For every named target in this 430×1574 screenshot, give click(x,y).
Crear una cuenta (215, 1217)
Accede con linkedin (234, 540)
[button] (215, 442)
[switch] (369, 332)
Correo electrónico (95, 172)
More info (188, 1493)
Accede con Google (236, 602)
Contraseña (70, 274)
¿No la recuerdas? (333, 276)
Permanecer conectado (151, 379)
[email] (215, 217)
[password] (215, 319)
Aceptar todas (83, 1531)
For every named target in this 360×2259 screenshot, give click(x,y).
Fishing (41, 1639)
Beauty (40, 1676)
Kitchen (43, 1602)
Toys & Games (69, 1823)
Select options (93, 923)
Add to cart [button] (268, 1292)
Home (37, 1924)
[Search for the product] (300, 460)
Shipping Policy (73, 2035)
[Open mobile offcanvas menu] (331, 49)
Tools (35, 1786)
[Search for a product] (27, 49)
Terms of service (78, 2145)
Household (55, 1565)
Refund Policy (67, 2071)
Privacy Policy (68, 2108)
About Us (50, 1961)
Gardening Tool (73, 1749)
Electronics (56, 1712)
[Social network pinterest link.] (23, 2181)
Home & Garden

━━━━━━━━━━━━━━━━━━━━━━━━━━━━━━

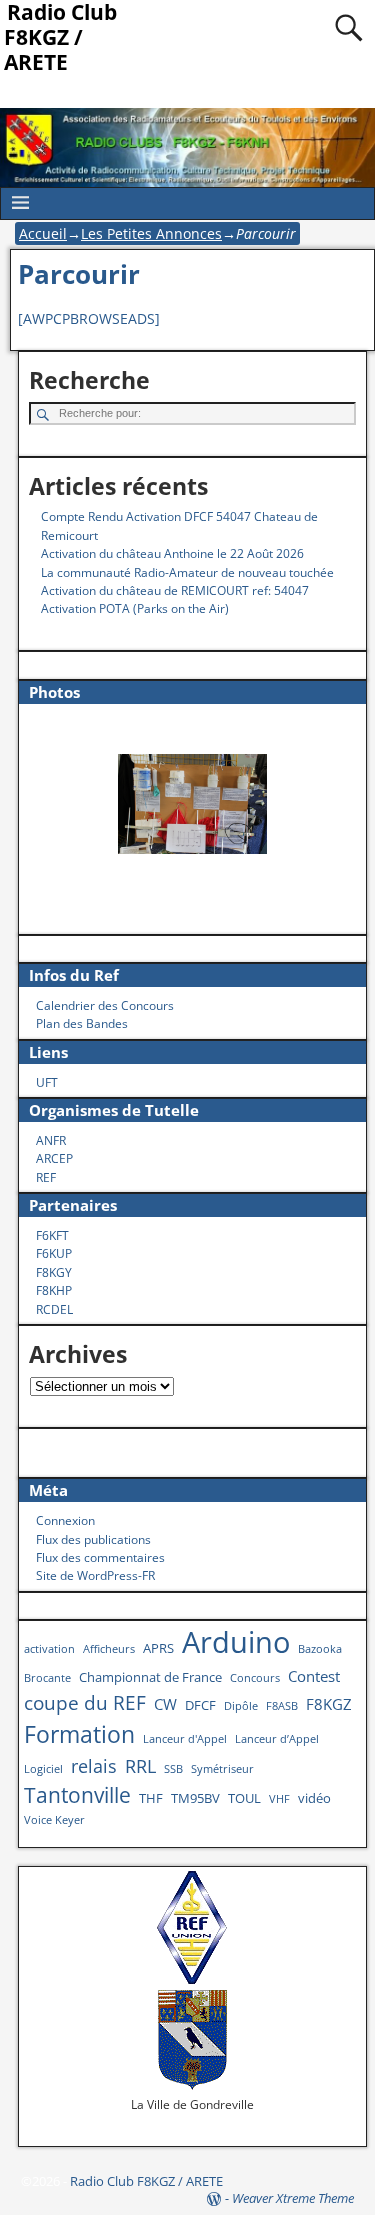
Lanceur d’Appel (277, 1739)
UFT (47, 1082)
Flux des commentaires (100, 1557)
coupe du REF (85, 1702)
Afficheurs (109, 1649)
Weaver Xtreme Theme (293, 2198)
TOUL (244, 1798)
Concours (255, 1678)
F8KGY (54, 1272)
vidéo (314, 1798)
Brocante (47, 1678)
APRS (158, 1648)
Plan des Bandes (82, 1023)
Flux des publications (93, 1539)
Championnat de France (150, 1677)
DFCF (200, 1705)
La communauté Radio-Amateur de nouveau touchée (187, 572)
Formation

━━━━━━━━━━━━━━━━━━━━━━━━━━━━━━

● What needs to be done
Every line containing the word "Policy" should be copied from the material.

● Output of the task
Shipping Policy (73, 2035)
Refund Policy (67, 2071)
Privacy Policy (68, 2108)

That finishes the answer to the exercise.